Quince años. Ojos verdes. Estudiante aventajada. Valerosa, decidida y organizada. Racional e incrédula.

Joseph Williams

Trece años. Afroamericano. Argot barriobajero. Joey para sus amigos. Posee una enorme capacidad extrasensorial.

Colette Russell

Trece años. Ojos azules. Ingenua y supersticiosa. Poderes paranormales que no controla.

Capítulo primero

Atropello y fuga

Nueva York
Viernes 31 de marzo, 15:15 h

—NUNCA volveremos a vernos —dijo Sara Williams a su hermano mayor Joey.

Estaban sentados a la entrada de una vieja casa de vecinos en la calle 129 Oeste de Harlem, compartiendo una botella de Doctor Pepper
[1]
.

—Seguro que sí —dijo Joey con confianza.

Joey tenía trece años. Era un chico afroamericano muy guapo, con una sonrisa picara y unos ojos despiertos llenos de vida.

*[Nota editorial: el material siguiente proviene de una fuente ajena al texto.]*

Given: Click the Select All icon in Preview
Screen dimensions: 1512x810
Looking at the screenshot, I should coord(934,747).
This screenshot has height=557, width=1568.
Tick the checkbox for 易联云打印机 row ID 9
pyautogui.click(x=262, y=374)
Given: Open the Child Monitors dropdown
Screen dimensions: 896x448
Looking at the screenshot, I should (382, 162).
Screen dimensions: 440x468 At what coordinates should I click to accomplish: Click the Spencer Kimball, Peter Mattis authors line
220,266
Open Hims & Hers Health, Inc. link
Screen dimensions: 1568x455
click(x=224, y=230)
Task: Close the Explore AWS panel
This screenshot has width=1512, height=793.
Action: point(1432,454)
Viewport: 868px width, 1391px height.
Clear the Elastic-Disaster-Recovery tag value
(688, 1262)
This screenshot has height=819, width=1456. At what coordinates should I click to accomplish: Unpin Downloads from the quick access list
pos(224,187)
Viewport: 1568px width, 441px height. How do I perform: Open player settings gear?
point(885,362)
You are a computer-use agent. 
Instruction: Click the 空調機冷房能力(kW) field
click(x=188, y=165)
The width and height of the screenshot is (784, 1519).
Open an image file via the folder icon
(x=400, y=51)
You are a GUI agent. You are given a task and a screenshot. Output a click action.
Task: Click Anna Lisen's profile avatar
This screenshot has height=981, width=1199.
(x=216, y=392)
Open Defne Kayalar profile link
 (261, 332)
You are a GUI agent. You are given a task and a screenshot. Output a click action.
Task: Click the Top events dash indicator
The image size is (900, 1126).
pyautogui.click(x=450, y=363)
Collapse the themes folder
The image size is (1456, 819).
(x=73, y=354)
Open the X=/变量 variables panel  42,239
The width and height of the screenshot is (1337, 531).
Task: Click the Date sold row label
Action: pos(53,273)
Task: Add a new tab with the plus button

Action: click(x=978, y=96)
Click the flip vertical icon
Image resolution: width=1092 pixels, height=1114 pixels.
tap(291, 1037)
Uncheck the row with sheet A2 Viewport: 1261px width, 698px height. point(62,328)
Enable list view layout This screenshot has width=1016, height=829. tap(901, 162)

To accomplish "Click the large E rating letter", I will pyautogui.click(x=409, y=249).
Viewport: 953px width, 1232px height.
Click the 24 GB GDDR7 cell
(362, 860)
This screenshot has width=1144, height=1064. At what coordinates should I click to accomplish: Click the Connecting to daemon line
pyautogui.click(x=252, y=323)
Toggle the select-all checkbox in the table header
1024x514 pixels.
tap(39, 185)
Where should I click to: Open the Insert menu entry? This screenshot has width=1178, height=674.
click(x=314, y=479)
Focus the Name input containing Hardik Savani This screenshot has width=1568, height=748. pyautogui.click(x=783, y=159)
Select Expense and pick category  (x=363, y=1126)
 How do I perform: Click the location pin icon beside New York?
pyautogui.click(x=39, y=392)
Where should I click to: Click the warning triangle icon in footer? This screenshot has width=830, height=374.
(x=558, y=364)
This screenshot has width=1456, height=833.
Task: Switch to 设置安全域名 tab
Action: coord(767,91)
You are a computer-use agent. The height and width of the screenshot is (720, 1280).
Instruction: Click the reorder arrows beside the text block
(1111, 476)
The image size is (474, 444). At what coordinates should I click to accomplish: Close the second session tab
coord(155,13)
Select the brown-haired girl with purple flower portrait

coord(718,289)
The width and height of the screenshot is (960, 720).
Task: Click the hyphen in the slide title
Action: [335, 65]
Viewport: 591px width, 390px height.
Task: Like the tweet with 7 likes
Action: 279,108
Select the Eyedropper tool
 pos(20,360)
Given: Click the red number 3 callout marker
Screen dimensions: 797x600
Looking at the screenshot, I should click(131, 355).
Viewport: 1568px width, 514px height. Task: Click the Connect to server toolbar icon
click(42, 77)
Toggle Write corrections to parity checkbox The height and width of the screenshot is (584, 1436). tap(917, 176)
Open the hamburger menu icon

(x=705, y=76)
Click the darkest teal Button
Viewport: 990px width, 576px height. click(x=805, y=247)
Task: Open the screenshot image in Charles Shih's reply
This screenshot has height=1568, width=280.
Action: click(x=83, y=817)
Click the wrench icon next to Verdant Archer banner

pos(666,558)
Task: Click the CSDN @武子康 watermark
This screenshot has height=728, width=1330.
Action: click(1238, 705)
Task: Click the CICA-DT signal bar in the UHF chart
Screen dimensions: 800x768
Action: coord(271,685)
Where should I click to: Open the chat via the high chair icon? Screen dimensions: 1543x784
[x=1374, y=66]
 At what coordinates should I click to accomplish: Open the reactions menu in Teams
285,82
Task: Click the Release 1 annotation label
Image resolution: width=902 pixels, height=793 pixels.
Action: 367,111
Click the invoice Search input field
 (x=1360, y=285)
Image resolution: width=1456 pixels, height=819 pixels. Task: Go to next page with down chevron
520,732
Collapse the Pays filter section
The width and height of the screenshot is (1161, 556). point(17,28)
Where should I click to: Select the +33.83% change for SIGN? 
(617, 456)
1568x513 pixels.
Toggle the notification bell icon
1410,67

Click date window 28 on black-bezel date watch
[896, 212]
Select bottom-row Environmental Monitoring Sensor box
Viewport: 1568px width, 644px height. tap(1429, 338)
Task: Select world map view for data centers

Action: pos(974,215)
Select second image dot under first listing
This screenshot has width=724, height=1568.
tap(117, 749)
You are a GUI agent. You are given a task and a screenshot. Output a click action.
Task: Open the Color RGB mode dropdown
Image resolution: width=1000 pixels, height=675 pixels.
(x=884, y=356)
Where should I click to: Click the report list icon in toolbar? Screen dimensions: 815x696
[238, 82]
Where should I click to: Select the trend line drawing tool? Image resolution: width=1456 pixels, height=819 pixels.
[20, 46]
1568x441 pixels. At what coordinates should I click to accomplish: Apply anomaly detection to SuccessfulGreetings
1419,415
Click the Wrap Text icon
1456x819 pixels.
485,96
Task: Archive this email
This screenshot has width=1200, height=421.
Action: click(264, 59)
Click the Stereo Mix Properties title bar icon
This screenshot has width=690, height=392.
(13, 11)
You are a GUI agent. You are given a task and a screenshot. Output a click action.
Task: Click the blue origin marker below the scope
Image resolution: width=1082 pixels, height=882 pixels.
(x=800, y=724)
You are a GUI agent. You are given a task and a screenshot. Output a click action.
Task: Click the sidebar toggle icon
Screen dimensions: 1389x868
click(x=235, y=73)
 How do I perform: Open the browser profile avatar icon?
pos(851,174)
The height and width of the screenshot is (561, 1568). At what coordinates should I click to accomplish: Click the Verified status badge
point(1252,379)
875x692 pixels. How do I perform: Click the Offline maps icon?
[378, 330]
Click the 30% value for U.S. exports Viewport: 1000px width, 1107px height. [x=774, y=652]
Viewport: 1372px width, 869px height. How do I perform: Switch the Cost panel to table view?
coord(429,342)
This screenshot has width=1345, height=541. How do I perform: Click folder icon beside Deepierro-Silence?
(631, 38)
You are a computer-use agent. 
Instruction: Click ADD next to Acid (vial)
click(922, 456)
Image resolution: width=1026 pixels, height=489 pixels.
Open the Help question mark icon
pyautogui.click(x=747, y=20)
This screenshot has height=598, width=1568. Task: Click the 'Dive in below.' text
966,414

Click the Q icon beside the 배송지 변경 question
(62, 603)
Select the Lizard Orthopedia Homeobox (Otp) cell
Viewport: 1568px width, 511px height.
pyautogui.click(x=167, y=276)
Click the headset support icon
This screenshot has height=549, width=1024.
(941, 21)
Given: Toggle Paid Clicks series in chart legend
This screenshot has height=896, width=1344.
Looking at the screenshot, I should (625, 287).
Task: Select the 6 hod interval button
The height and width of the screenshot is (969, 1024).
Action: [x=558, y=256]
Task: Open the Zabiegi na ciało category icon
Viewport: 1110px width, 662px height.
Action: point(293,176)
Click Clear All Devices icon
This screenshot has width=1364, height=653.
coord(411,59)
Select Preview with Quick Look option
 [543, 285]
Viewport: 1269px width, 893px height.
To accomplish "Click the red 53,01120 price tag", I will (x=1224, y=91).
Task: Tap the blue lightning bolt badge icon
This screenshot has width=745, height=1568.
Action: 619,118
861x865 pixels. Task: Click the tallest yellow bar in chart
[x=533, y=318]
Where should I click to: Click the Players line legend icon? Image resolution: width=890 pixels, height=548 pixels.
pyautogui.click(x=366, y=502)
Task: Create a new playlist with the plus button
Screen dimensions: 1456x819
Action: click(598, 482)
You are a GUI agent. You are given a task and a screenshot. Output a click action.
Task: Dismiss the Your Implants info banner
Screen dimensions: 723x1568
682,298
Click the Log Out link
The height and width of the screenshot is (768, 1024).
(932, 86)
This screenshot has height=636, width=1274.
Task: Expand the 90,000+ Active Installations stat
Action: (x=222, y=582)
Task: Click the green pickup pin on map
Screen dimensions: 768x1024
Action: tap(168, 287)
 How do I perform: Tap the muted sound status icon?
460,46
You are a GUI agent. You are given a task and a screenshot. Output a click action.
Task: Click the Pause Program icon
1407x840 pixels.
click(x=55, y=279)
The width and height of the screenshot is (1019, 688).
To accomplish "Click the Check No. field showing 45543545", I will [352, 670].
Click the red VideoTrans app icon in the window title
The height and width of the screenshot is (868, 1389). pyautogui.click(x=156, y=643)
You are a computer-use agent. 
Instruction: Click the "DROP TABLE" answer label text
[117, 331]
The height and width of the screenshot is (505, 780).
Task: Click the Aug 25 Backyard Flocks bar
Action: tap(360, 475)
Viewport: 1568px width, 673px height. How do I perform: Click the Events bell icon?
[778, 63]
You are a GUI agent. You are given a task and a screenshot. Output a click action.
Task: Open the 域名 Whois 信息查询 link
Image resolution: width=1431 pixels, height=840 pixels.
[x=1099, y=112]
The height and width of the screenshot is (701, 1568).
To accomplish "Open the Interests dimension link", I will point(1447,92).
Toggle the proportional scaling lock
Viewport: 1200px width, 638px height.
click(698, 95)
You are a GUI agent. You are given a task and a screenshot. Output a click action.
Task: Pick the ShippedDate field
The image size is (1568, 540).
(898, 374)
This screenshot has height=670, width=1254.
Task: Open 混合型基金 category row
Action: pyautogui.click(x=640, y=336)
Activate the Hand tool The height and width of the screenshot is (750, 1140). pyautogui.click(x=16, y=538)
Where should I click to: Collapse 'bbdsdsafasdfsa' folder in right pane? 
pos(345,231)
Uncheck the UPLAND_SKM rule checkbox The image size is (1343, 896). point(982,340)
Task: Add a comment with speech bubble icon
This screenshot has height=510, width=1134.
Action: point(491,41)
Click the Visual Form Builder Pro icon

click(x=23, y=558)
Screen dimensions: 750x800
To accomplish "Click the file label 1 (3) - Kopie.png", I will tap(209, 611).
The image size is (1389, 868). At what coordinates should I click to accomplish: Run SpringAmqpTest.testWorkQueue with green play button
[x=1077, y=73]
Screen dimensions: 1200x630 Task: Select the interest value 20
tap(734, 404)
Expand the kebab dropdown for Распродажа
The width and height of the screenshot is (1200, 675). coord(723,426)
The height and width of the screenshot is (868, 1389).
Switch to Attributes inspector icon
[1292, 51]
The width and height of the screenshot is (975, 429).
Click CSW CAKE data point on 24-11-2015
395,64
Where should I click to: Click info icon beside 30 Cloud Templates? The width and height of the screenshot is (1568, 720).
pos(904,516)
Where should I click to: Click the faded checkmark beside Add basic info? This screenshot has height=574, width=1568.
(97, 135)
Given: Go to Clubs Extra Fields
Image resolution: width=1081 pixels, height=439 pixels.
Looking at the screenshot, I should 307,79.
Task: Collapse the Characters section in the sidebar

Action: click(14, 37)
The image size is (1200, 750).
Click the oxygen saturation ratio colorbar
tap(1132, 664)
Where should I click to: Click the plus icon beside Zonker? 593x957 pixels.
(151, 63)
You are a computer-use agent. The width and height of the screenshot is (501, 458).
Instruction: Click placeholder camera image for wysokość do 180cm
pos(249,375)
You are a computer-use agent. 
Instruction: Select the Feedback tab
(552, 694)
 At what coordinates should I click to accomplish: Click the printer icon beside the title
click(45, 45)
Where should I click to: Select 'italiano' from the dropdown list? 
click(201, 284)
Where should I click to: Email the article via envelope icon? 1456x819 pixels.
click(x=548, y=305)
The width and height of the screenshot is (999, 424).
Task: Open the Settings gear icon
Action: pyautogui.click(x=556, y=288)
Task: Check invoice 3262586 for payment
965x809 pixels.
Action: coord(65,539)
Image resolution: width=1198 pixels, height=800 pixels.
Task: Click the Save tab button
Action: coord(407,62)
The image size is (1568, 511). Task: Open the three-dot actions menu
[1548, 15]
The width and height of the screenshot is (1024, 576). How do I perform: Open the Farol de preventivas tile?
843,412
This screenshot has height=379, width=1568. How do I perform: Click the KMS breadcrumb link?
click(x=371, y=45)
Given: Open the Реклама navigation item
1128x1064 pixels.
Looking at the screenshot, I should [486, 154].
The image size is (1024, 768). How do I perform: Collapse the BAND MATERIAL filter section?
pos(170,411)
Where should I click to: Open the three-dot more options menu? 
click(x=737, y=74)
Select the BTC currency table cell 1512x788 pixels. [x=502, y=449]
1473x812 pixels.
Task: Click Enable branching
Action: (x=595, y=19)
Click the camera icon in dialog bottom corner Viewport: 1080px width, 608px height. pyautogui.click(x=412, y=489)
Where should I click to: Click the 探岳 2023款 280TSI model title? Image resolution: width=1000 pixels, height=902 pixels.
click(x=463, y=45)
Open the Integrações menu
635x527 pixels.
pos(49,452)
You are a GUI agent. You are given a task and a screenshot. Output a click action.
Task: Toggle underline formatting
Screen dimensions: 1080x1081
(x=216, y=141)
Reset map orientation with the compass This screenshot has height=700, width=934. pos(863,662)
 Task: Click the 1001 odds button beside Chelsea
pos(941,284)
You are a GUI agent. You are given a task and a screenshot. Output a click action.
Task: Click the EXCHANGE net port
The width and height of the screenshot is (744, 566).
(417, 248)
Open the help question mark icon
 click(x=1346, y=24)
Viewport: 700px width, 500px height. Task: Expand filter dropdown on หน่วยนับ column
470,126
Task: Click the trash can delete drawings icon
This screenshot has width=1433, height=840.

—¿Cómo puedes saberlo? —añadió su hermana—. ¿Estás adivinando el futuro otra vez?

—Yo no puedo hacer eso.

—Pues la vieja Henshaw, la del apartamento de al lado no piensa igual —le recordó Sara—. Dice que eres clarividente. El otro día me dijo que le da escalofríos la forma en que siempre sabes lo que están pensando los demás sin que ellos te digan nada.

—¡Ella sí que me pone los pelos de punta! —protestó Joey—. Se pasa la vida metiendo las narices en los asuntos de los demás. Sólo lleva viviendo aquí dos años y ya parece como si fuera la dueña y señora de todo. Además, ¿qué hace ella en este barrio? Apuesto a que se podría permitir vivir en un sitio mejor que Harlem.

—¿Estás utilizando tus poderes de adivino otra vez?

—¡Qué va! —dijo Joey—. Pero esa mujer no tiene nada que ver con nosotros. Se nota en su forma de actuar. ¡Debería haber una ley contra la gente como ella, hermanita!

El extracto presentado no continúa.